Langsung ke konten utama

NUZULUL QUR'AN; REFLEKTIF ATAS PERADABAN ISLAM DAN AKAR TRADISI LITERASI

O, putera pamanku. Bergembiralah, dan tabahkan hatimu. Demi Dia Yang memegang hidup Khadijah, aku berharap kiranya engkau akan menjadi Nabi atas umat ini. Sama sekali Allah takkan mencemoohkanmu; sebab engkaulah yang mempererat tali kekeluargaan, jujur dalam kata-kata, kau yang mau memikul beban orang lain, menghormati tamu, dan menolong mereka yang dalam kesulitan atas jalan yang benar.
PADA pertengahan Ramadhan 14 abad silam, Al-Qur’an pertama kali diturunkan. Persisnya –menurut mayoritas pendapat terjadi pada Senin 17 Ramadhan– sekitar tahun 610 M di Gua Hira. Wahyu pertama yang diturunkan yaitu surat Al-’Alaq [96] 1-5.

Efek pesan wahyu pertama ini luar biasa. Ia mampu mengubah peradaban. Bukan saja peradaban Arab saat itu, melainkan peradaban dunia di belakang hari. Tak pelak, peradaban berubah dahsyat, melebihi dahsyatnya goncangan yang dialami baginda Muhammad saw. saat wahyu pertama itu beliau terima. Khadijah, istri tercinta, sampai harus menghibur jiwa sang suami buat menenangkan hati beliau yanag terguncang:

”O, putera pamanku. Bergembiralah, dan tabahkan hatimu. Demi Dia Yang memegang hidup Khadijah, aku berharap kiranya engkau akan menjadi Nabi atas umat ini. Sama sekali Allah takkan mencemoohkanmu; sebab engkaulah yang mempererat tali kekeluargaan, jujur dalam kata-kata, kau yang mau memikul beban orang lain, menghormati tamu, dan menolong mereka yang dalam kesulitan atas jalan yang benar.”

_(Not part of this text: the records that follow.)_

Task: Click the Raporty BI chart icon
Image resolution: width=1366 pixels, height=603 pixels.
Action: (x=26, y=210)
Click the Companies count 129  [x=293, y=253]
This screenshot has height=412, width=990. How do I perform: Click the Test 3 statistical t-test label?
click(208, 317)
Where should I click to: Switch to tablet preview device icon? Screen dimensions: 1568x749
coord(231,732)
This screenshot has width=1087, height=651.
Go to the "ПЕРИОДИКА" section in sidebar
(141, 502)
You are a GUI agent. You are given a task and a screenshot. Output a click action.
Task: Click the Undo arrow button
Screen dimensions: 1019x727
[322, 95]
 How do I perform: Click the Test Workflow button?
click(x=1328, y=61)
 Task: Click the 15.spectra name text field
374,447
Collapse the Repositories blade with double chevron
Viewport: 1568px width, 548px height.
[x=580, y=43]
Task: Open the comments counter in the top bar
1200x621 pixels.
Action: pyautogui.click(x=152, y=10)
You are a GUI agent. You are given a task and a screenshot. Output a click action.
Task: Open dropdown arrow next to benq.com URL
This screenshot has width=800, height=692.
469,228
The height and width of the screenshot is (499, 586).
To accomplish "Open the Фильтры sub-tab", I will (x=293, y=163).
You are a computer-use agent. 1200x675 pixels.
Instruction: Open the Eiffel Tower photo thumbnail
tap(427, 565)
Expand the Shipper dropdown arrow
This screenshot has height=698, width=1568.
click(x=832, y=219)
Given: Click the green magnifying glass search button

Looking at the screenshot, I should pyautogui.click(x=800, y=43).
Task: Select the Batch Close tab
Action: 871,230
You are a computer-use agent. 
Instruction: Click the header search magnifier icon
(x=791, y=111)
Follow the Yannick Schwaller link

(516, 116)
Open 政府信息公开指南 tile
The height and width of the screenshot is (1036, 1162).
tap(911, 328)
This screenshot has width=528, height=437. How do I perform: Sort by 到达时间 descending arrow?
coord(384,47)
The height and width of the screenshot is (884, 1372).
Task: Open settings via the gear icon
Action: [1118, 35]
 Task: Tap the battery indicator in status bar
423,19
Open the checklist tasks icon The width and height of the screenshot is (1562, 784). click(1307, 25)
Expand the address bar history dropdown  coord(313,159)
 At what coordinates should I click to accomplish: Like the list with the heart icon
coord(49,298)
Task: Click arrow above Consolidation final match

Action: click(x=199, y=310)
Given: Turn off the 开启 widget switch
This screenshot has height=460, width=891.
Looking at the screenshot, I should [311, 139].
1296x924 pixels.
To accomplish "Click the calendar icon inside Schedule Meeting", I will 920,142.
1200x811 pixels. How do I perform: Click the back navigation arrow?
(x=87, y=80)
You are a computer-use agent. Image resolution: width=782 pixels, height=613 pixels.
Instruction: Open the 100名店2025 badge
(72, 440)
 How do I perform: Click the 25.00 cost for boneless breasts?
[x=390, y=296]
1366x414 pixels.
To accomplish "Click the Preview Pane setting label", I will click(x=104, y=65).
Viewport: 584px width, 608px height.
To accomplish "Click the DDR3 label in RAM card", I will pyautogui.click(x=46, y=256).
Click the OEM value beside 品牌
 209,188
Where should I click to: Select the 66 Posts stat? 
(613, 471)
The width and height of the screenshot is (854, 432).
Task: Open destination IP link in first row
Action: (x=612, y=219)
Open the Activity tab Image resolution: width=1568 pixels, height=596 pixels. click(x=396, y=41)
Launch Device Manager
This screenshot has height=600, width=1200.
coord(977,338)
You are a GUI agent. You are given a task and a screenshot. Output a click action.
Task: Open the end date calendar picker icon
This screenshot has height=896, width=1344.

Begitulah seterusnya, wahyu pertama itu bukan saja pesan paling unik yang hanya ada pada kitab suci Al-Qur’an dari semua kitab suci yang dikenal perdaban manusia, melainkan secara keseluruhan Al-Qur’an menjadi inspirasi bagi peradaban yang berubah cepat.

Rasanya, fakta memaksa umat Islam saat ini harus mengakui bahwa tingkat literasi mereka masih jauh tertinggal. Seharusnya bisa mendekati masa emas literasi Umat Islam abad pertengahan. Maka, sudah sewajarnya, tiap kali 17 Ramadhan diperingati sebagai malam Nuzulul Qur’an, kesadaran atas wahyu pertama yang kental muatan literasi; iqra, membangkitkan kesadaran literasi yang mengakar. Sekadar diingat lagi, bahwa wahyu literasi itu turun di tengah-tengah budaya Arab yang belum beranjak dari fase jahiliyah.

Literasi Arab Pra Islam

MESKIPUN secara umum Arab Pra Islam dikenal masyarakat jahiliyah, namun Quraisy secara khusus memiliki budaya literasi yang kuat. Di mata mereka, orang yang sempurna (al-kamil) adalah sosok yang memiliki kecakapan menulis di samping kecakapan berenang dan memanah.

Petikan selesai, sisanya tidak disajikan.